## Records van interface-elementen

────────────────────────────────────────

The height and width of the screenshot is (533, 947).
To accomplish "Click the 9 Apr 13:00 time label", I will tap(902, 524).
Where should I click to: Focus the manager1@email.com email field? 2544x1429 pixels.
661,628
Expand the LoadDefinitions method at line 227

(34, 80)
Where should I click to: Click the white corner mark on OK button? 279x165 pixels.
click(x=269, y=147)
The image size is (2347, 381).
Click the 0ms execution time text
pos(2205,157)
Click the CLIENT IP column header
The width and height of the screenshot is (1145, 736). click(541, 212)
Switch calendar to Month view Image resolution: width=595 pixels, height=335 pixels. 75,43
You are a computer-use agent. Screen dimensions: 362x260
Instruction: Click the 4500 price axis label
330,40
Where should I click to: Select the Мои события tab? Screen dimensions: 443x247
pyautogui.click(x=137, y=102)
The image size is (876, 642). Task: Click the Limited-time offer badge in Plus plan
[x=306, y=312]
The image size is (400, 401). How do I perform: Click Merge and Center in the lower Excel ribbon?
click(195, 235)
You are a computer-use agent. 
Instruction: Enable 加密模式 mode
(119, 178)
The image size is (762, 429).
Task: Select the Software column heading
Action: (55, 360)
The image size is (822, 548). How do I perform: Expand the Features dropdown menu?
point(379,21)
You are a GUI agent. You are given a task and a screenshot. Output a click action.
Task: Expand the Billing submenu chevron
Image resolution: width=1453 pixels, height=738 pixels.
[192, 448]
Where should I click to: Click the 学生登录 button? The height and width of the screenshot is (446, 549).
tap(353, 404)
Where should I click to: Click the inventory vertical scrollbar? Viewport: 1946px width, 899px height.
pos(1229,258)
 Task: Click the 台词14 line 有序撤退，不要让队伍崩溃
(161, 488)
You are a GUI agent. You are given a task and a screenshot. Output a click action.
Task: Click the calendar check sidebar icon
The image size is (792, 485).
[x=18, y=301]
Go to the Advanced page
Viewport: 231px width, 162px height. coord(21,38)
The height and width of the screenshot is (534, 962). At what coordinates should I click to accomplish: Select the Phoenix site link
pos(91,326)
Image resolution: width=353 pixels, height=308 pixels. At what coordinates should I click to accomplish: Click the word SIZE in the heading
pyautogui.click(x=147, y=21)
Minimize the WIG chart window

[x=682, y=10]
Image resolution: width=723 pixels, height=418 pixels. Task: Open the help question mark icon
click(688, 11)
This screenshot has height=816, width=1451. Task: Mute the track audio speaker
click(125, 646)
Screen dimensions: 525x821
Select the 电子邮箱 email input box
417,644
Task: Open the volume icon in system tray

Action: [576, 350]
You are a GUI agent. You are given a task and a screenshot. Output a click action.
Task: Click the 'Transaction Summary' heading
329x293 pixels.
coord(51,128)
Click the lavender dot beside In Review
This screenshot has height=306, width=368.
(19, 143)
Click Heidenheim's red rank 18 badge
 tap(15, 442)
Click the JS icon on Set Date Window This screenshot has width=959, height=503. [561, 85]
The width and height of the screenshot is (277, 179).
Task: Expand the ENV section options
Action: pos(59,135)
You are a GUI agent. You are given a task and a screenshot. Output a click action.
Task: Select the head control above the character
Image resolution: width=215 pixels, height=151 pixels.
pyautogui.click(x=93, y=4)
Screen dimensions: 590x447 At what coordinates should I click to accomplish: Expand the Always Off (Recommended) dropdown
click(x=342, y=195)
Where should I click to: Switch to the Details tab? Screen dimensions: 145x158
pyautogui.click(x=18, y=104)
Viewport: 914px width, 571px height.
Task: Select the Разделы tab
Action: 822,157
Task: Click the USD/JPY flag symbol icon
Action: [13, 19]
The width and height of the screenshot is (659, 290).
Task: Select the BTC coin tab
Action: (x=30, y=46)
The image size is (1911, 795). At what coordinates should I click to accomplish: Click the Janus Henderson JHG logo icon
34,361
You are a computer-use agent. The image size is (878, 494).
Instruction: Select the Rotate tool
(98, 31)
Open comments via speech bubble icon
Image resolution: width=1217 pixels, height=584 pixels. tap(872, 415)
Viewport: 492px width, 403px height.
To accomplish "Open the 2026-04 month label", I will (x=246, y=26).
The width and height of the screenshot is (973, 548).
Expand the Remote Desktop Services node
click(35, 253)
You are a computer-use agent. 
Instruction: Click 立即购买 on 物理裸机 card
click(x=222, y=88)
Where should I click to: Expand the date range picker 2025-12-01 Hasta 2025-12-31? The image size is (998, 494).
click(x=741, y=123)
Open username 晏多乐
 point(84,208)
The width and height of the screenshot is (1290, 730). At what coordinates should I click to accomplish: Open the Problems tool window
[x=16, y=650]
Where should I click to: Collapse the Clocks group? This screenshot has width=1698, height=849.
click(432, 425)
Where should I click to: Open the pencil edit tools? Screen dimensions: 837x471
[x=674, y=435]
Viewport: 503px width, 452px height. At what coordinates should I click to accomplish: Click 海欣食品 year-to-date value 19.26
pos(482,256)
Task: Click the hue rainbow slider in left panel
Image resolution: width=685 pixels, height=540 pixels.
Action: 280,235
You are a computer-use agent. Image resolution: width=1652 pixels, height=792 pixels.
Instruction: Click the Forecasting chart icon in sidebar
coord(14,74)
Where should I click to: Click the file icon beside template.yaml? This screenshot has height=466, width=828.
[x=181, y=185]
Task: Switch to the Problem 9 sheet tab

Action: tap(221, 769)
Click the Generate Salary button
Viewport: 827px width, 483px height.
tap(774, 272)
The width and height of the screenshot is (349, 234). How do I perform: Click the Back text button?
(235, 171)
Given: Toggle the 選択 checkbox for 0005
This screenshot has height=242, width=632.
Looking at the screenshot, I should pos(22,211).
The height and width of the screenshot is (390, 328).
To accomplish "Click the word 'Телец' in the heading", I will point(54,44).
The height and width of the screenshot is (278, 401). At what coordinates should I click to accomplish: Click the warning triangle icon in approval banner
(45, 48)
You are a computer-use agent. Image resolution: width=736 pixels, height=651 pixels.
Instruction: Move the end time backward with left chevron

────────────────────────────────────────

## Gegeven opdracht
Neem alstublieft de regels van de regel met "Task: Open the volume icon in system tray" tot en met de regel met "Image resolution: width=1217" woord voor woord over.

## Uitvoer
Task: Open the volume icon in system tray

Action: [576, 350]
You are a GUI agent. You are given a task and a screenshot. Output a click action.
Task: Click the 'Transaction Summary' heading
329x293 pixels.
coord(51,128)
Click the lavender dot beside In Review
This screenshot has height=306, width=368.
(19, 143)
Click Heidenheim's red rank 18 badge
 tap(15, 442)
Click the JS icon on Set Date Window This screenshot has width=959, height=503. [561, 85]
The width and height of the screenshot is (277, 179).
Task: Expand the ENV section options
Action: pos(59,135)
You are a GUI agent. You are given a task and a screenshot. Output a click action.
Task: Select the head control above the character
Image resolution: width=215 pixels, height=151 pixels.
pyautogui.click(x=93, y=4)
Screen dimensions: 590x447 At what coordinates should I click to accomplish: Expand the Always Off (Recommended) dropdown
click(x=342, y=195)
Where should I click to: Switch to the Details tab? Screen dimensions: 145x158
pyautogui.click(x=18, y=104)
Viewport: 914px width, 571px height.
Task: Select the Разделы tab
Action: 822,157
Task: Click the USD/JPY flag symbol icon
Action: [13, 19]
The width and height of the screenshot is (659, 290).
Task: Select the BTC coin tab
Action: (x=30, y=46)
The image size is (1911, 795). At what coordinates should I click to accomplish: Click the Janus Henderson JHG logo icon
34,361
You are a computer-use agent. The image size is (878, 494).
Instruction: Select the Rotate tool
(98, 31)
Open comments via speech bubble icon
Image resolution: width=1217 pixels, height=584 pixels. tap(872, 415)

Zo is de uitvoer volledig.